This will be our fourth year in a row coming to the UP, and our third participating in the big Marquette Downtown Farmers and Artisans Market. Since August is peak market season, in previous years we usually had to wait until late in the week to receive confirmation a vendor space was available. We avoided that this year with a rare bit of long term planning, having submitted our vendor application at the same time as all the full season vendors back in early May. Market manager Myra was confident we would be able to fit into the seven Saturdays we requested, the first being August 3.
We had a few days to spare before then, so we left Deb and Steve’s house in Lansing and made one final Lower Michigan stop at Otsego Lake County Park, which positioned us but a short drive from the Mackinac Bridge which connects Lower and Upper Michigan. The first thing to note here is that Otsego Lake County Park should not to be confused with Otsego Lake State Park (the other side of the lake and more expensive) or Otsego Lake Township Park (no campground.)
Staying in this park enhanced our conviction that county parks are the hidden gems of parks. We prefer publicly owned facilities because they are much more likely to be “in nature” rather than looking like a suburb or cleared field with concrete pads as so many private “resorts” do. On the public side, national park campgrounds tend to be run by concessionaires that jack the prices and shrink the spots so you are cheek-by-jowl with your neighbors (I’m looking hard at you, Fishing Bridge Campground in Yellowstone National Park.) State parks are generally fantastic but they are well known to all the locals and easily researched by tourists, so the good ones can be difficult to reserve during peak times.
County parks, now that’s where it’s at: usually very similar to state parks in that they have big sites full of nature, and usually more readily available and cheaper than the state park options. In this case, we paid an even $30 per night for our power and water site. The state park across the way looks like it has the same cost, but adds a reservation fee ($8) and requires a Michigan State Park passport for both the motorhome and the tow vehicle, a double hit about which I have previously complained.
We enjoyed two quite days in our forested site near the lake, though Rosemarie was in full market preparation mode, particularly with her Cricut machine. We left late morning of the third day and made the 2 1/2 hour run up to Seney Township Campground, crossing the Mackinac Bridge which divides Lake Michigan to the west from Lake Huron to the east about half way into the drive.
We could have pushed on another half hour to Grand Marais, but we decided on a two day stop in Seney because it would shorten our early Saturday morning car drive to Marquette for the market from two hours to ninety minutes, and the return trip as well, of course. Additionally, the tiny park (15 electric only sites plus a tent area) has a nice river running right beside the campground, is first come first serve (which we prefer) and costs only $15 a night!

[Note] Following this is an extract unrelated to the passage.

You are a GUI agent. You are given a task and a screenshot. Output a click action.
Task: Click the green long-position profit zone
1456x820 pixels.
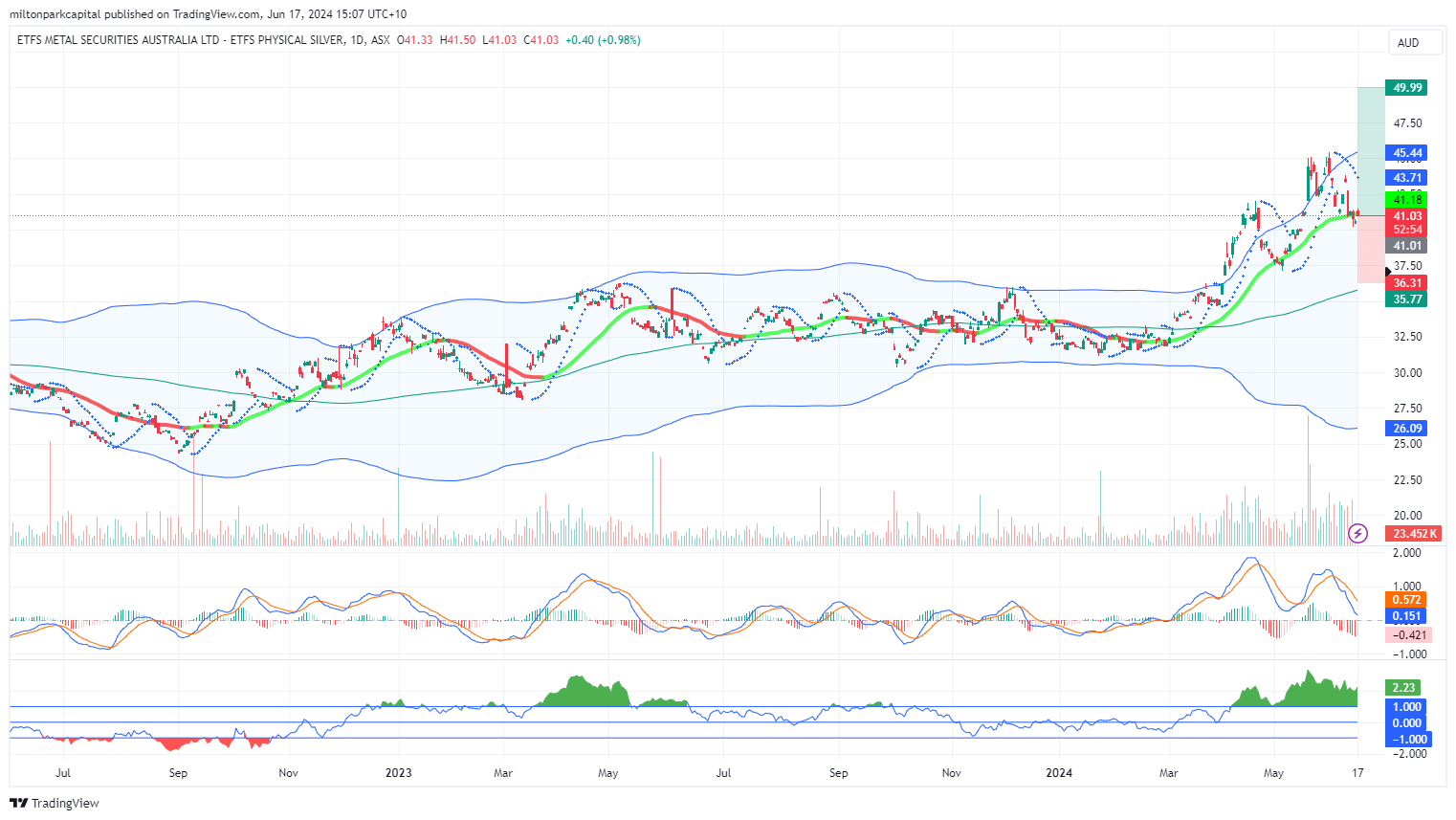click(x=1371, y=151)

It worked out perfectly. We were able to sleep past dawn (which is when the cat starts trying to wake us up for breakfast anyway) and made the traffic free 90 minute drive early enough such that we were able to meet up with Myra and get set up with time to spare. She assigned us what turned out to be a fantastic spot next to the one of the very popular baked bread vendors, so we had a constant flow of people. On good weather days this market has consistently high turn out with shoppers eager to buy from before the official start time until the final minutes or beyond. It is easily our best weekly market, beating out every other one we have done across multiple states and provinces, and sometimes even tops our special event totals.
It’s not just a great market for vending: we also look forward to shopping their every single visit. I am a regular for the mushroom guys (that’s right, there’s two of them) not just because I love fresh farmed shiitake, oyster and lions main fungus, but also for wild foraged finds: chicken of the wood, lobster, and chantelle that, like the famous morel mushroom, can’t be farmed. Rose hits the kombucha booth every visit; they bring three flavors to choose from that change up week by week.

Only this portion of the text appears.